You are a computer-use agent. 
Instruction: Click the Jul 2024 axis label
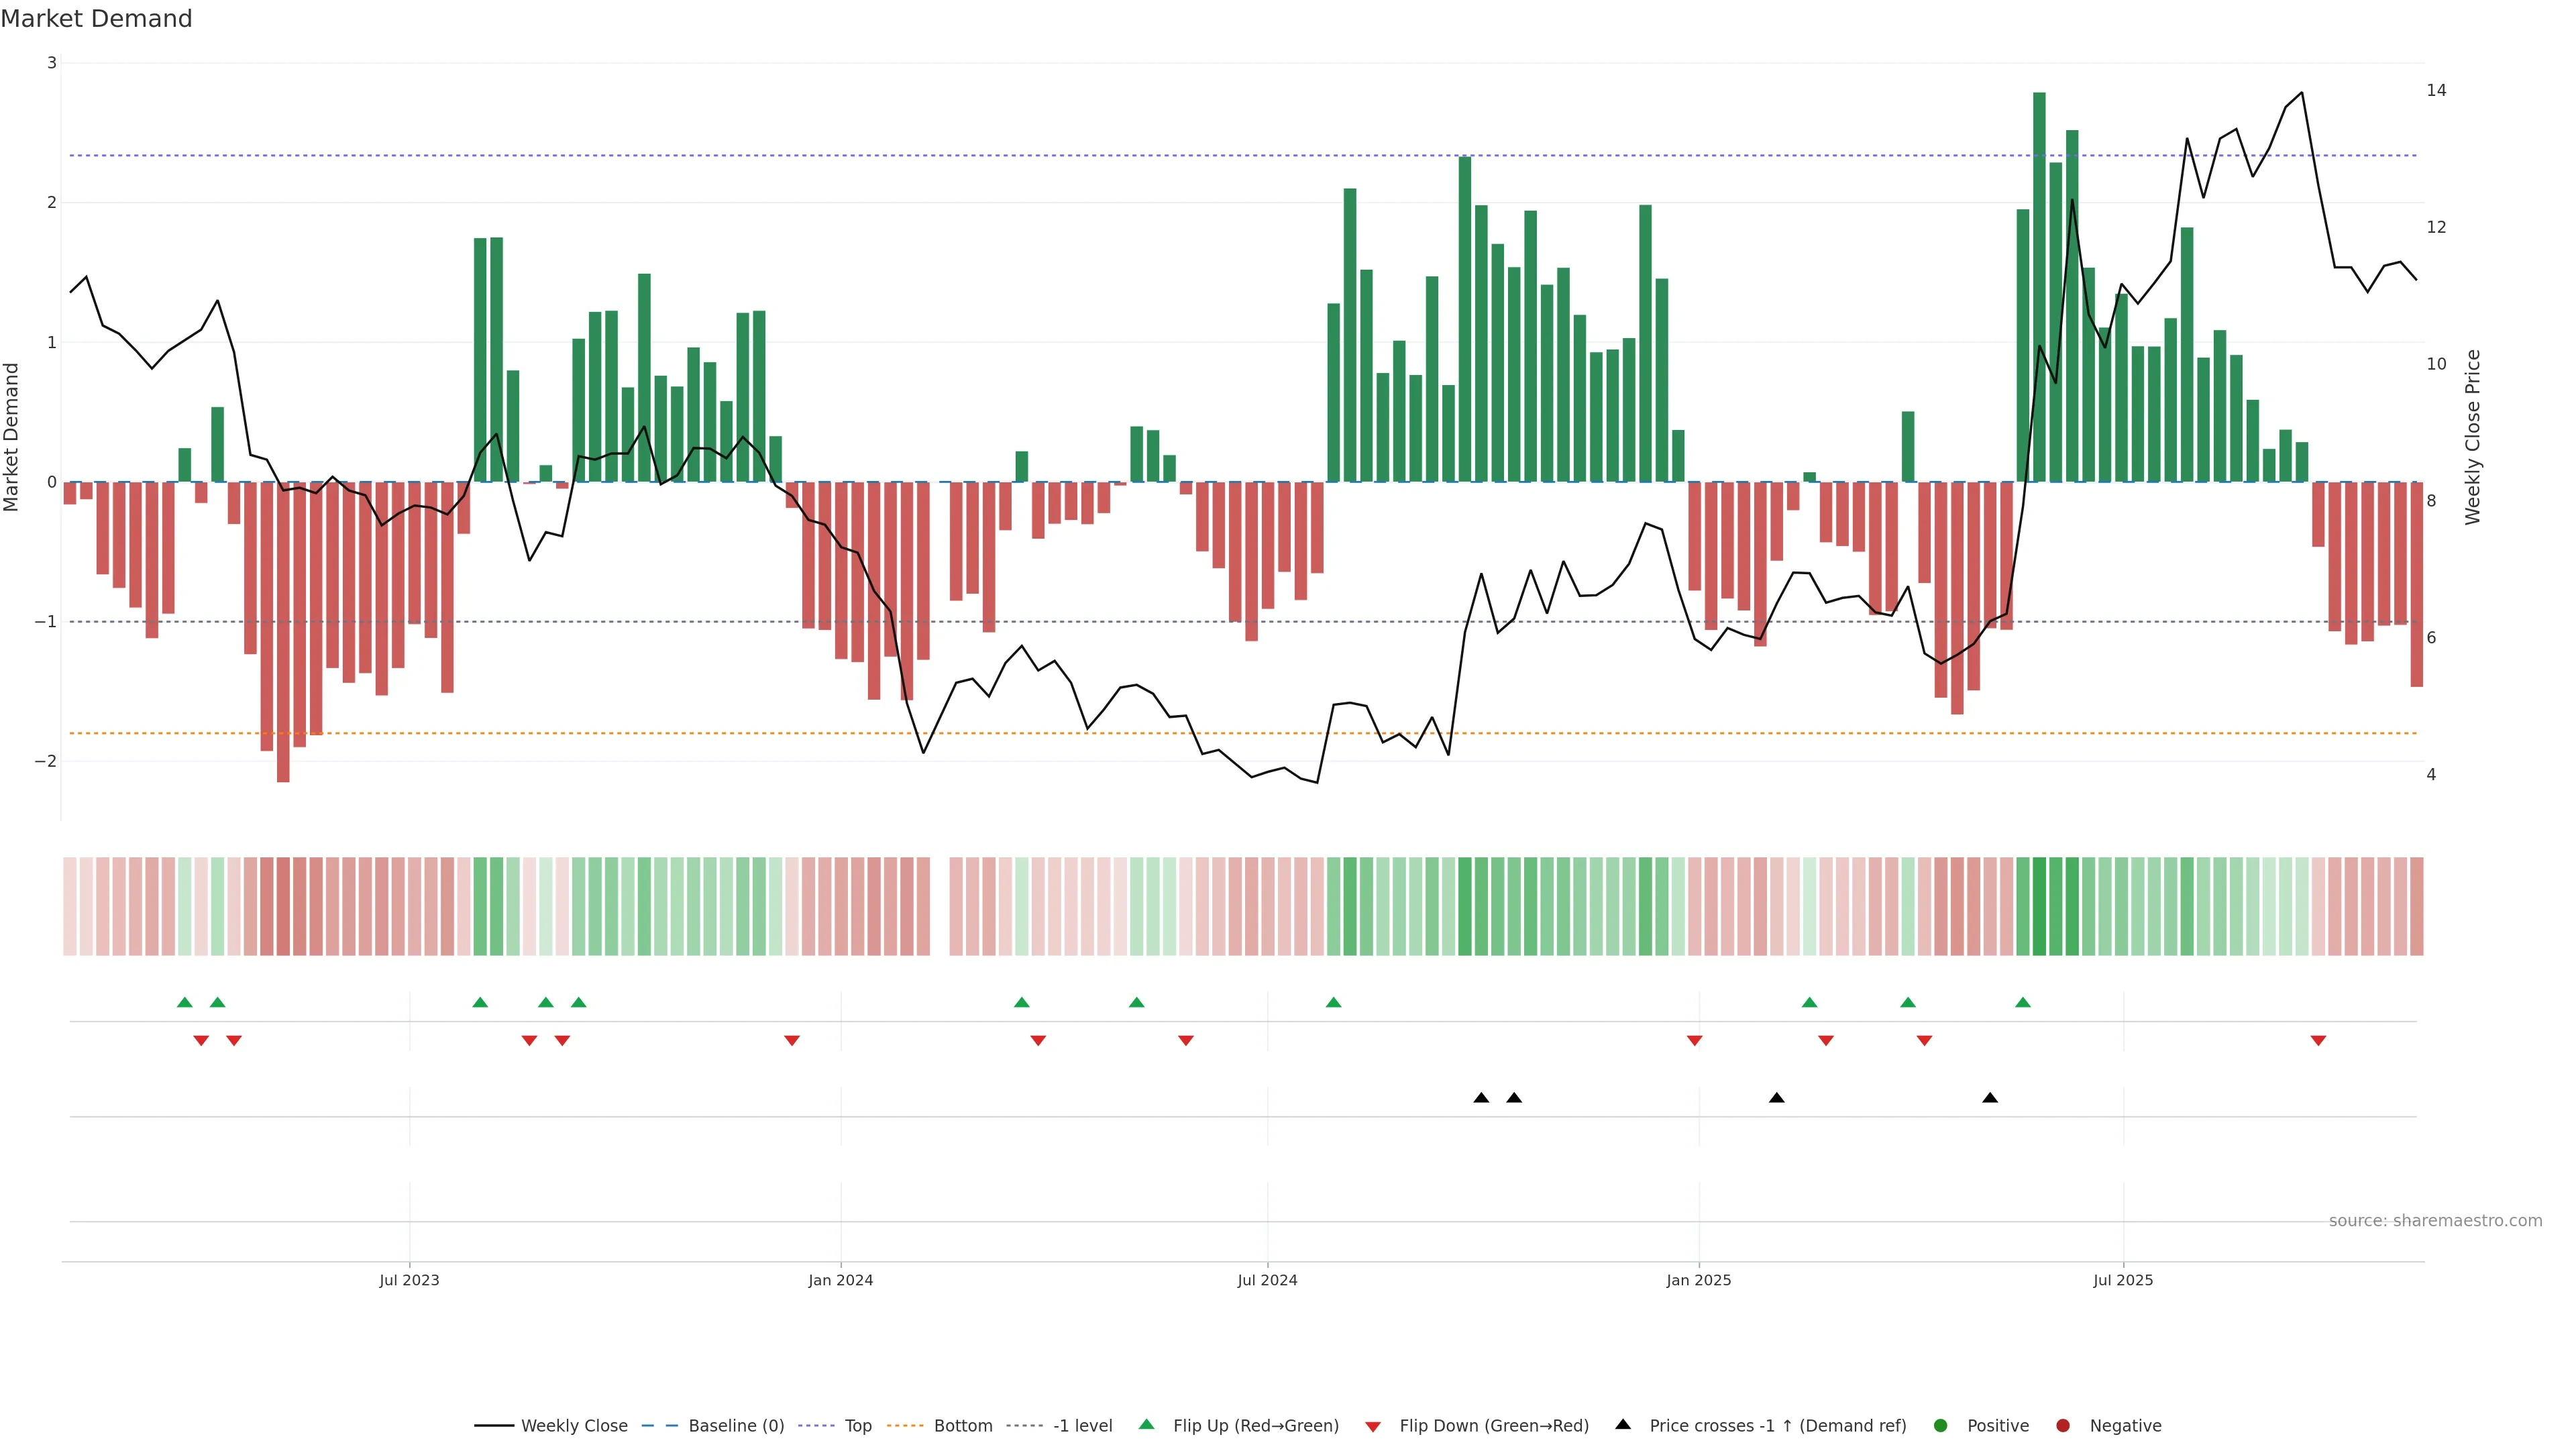click(1267, 1280)
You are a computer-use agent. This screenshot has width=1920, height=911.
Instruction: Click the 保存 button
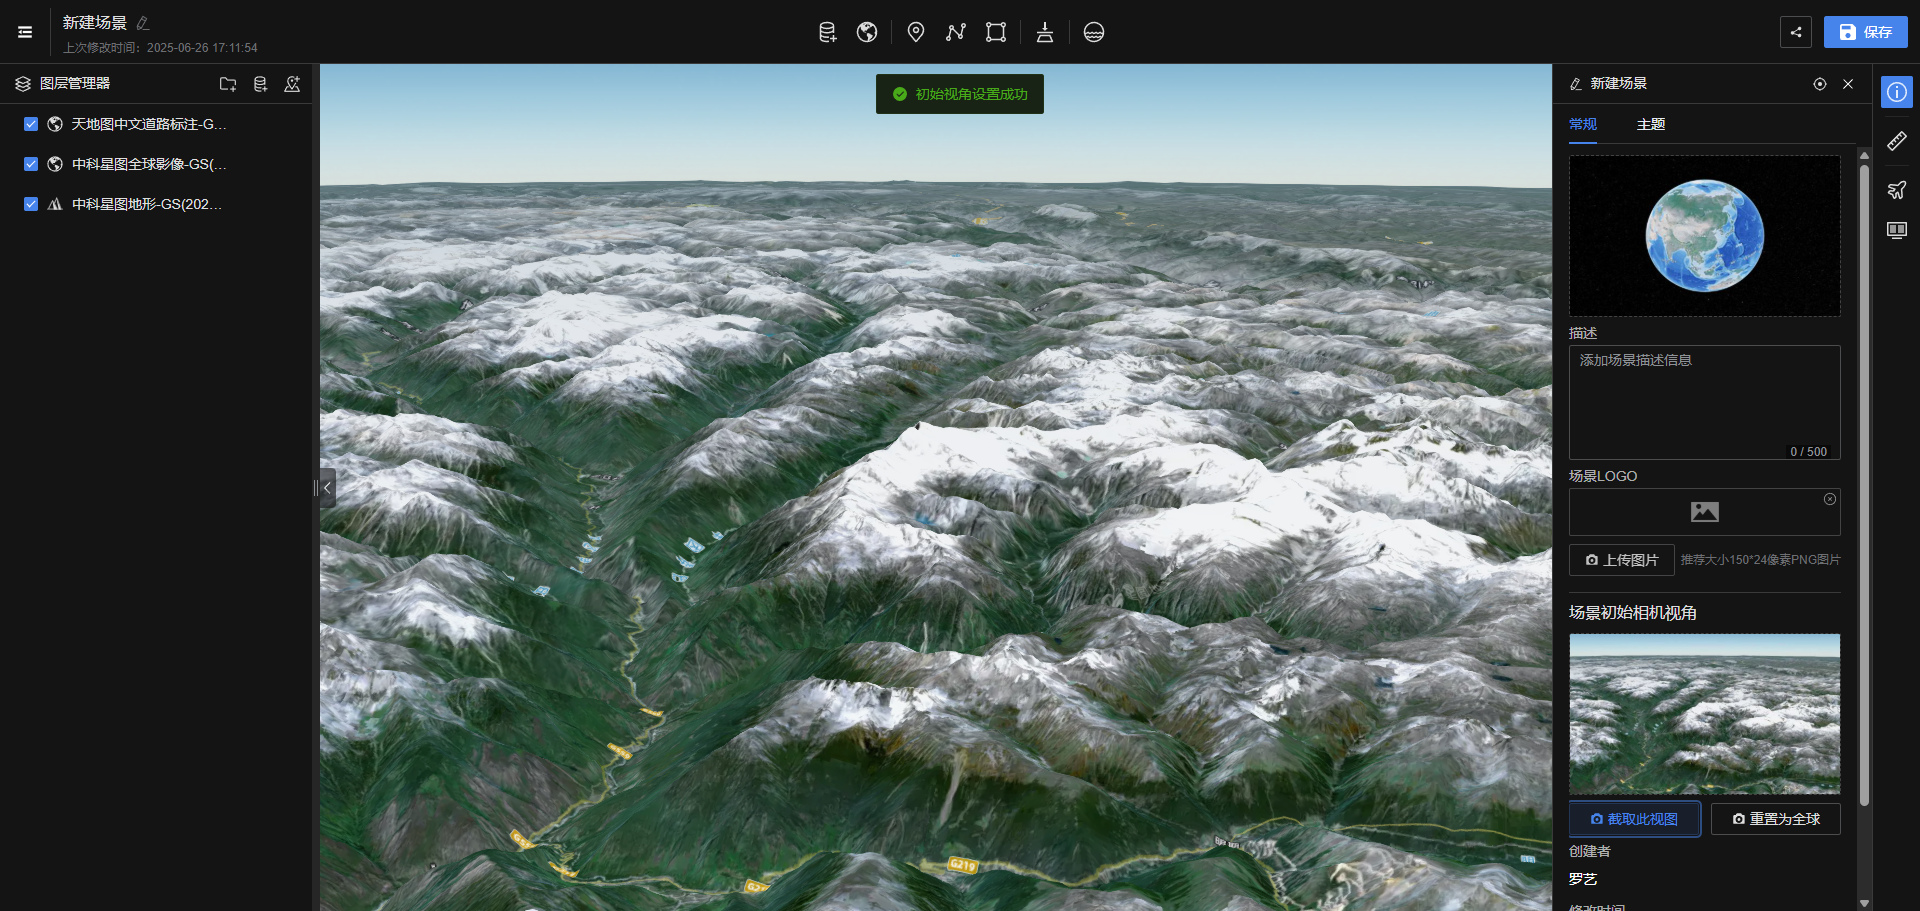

* * * * * * *

[What needs to be done]: Filter on the word "agent": copy each matching line from the entries above.

[Reply to the exercise]:
You are a computer-use agent. 
You are a computer-use agent. This screenshot has width=1920, height=911.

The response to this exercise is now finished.